Jumeaux numériques de la Terre : un outil climatique ou un cheval de Troie pour la géoingénierie ?

Les jumeaux numériques de la Terre, ces simulations numériques ultra-sophistiquées de notre planète, promettent de révolutionner la lutte contre le dérèglement climatique. Mais dans les colonnes d‘Uzbek & Rica, certains chercheurs alertent : derrière la promesse d’une science prédictive et rationnelle pourrait se cacher un virage technocratique aux implications géopolitiques majeures. Voire une légitimation déguisée des techniques controversées de géoingénierie.

L’ambition des projets de jumeaux numériques est claire : modéliser l’ensemble des systèmes terrestres – climatiques, océaniques, biologiques – pour anticiper les impacts des politiques climatiques. Inspirés de la physique et de la météorologie, ces modèles sont capables de simuler des scénarios à l’échelle planétaire, jusqu’à intégrer des décisions humaines dans leur calcul.

> [Données fournies]
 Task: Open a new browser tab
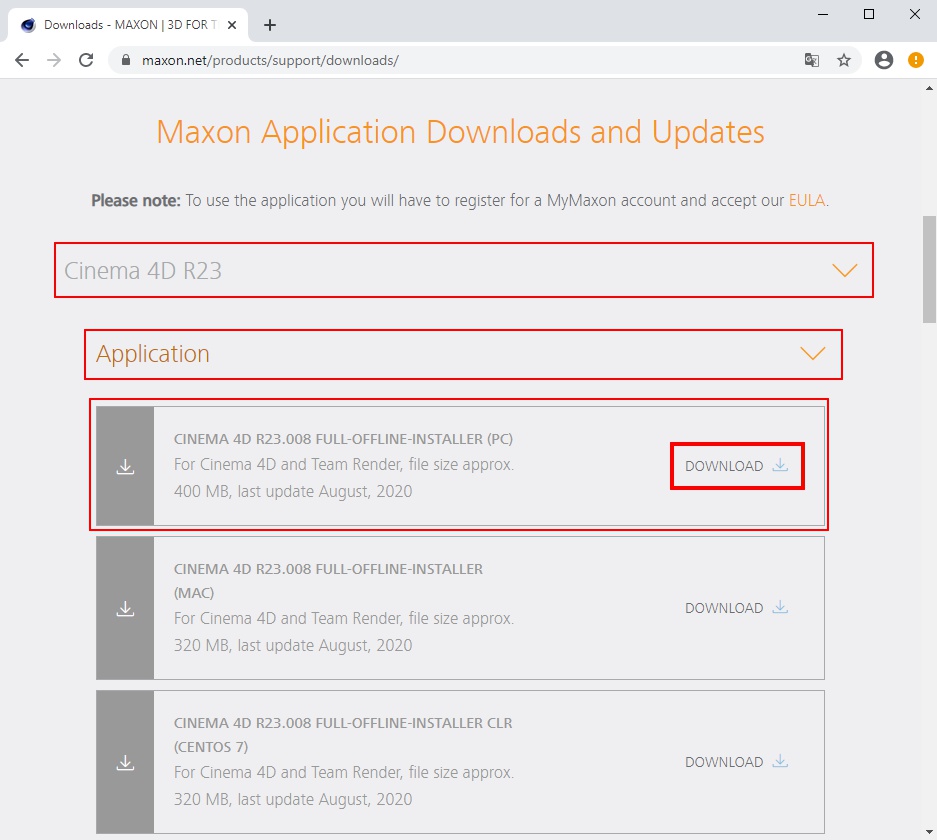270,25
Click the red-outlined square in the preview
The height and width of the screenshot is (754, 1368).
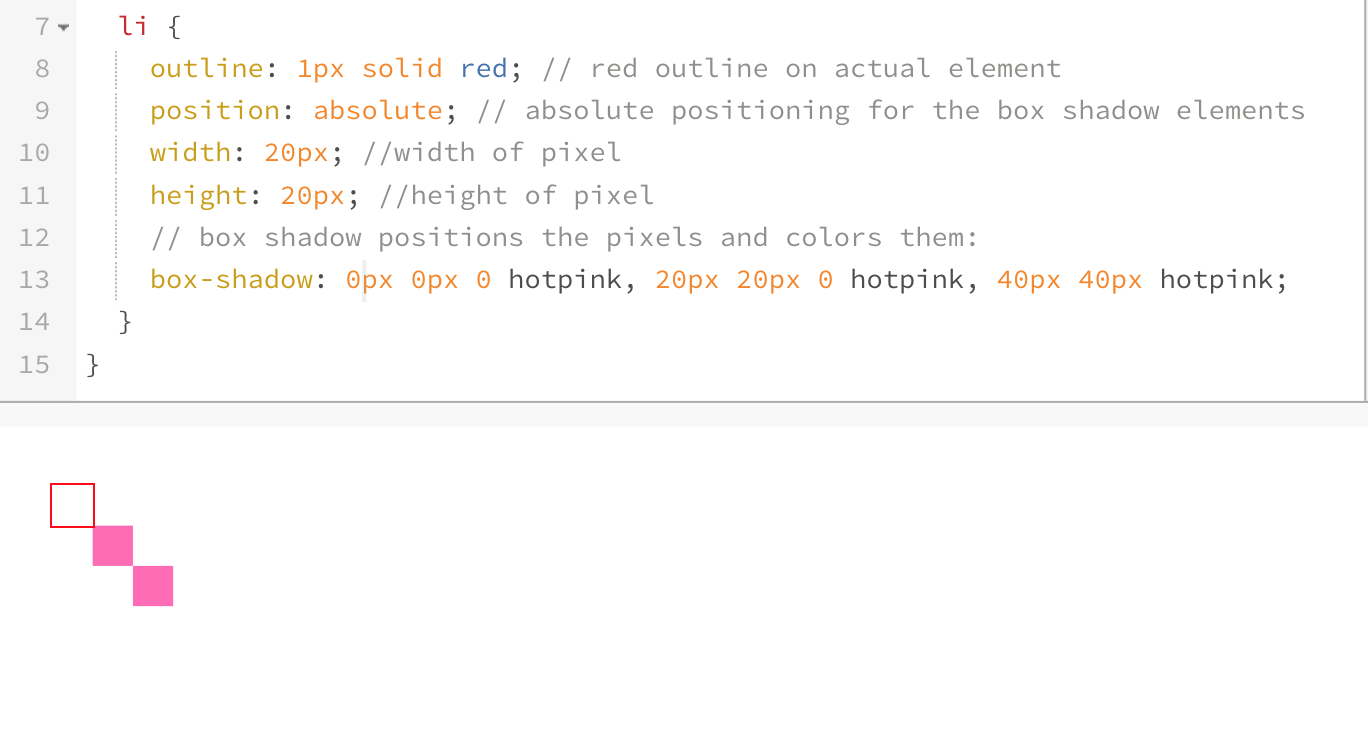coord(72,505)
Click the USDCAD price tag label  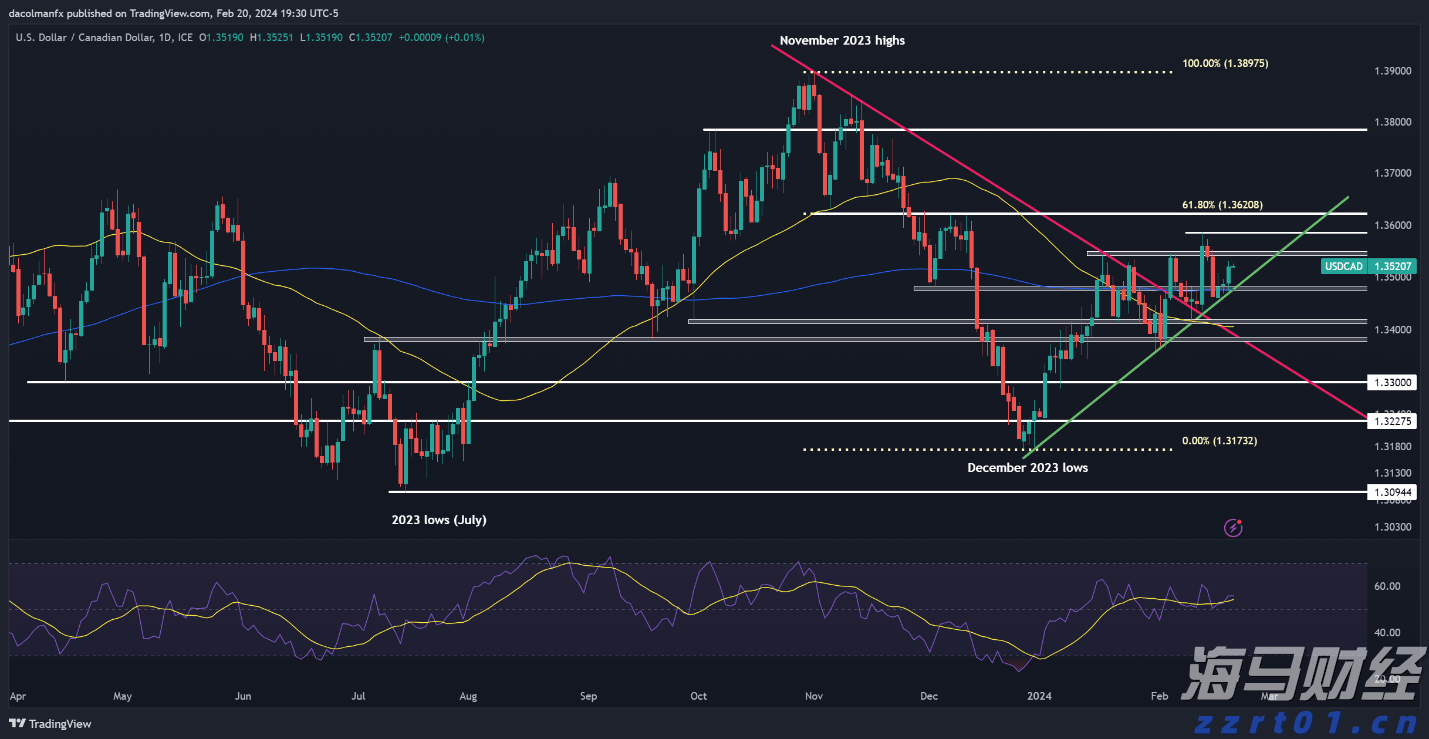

> [Consigne A] Résumez en deux phrases le texte sur les jumeaux numériques de la Terre.
> [Consigne B] Écrivez la suite du texte sur les jumeaux numériques de la Terre, en partant de sa dernière phrase.
Les enregistrements viennent d'une autre source que le texte.

> [Résultat A] Les jumeaux numériques de la Terre sont des simulations très poussées de la planète qui cherchent à modéliser tous ses systèmes pour anticiper les effets des politiques climatiques, et promettent de changer la lutte contre le dérèglement climatique. Des chercheurs cités par Uzbek & Rica craignent pourtant qu'ils cachent un virage technocratique aux grandes conséquences géopolitiques, voire qu'ils servent à rendre acceptable la géoingénierie.

> [Résultat B]
Mais pour Andrea Saltelli, spécialiste de l’épistémologie de la modélisation, ces dispositifs consacrent une vision réductionniste de la nature, considérée comme une machine manipulable à volonté. Cette représentation du vivant, froide et algorithmique, occulte les dynamiques politiques, sociales et culturelles.

Le risque d’une normalisation de la géoingénierie

Plusieurs chercheurs, dont Delf Rothe (Université de Hambourg), s’inquiètent de l’usage politique potentiel de ces jumeaux numériques. Leur crainte : que ces outils, sous couvert de neutralité scientifique, préparent l’opinion à la géoingénierie, notamment aux techniques de gestion du rayonnement solaire ou d’ensemencement en fer des océans.

Dans un article publié dans Nature en 2023, certains scientifiques évoquent déjà le recours aux jumeaux numériques pour « tester » les effets d’interventions climatiques massives. Le projet Planet Parasol, aux États-Unis, simule ainsi l’impact d’injections d’aérosols dans la stratosphère pour réduire la température mondiale. Un outil séduisant, mais qui passe sous silence les effets secondaires dévastateurs, comme les perturbations des moussons et les menaces sur la sécurité alimentaire mondiale.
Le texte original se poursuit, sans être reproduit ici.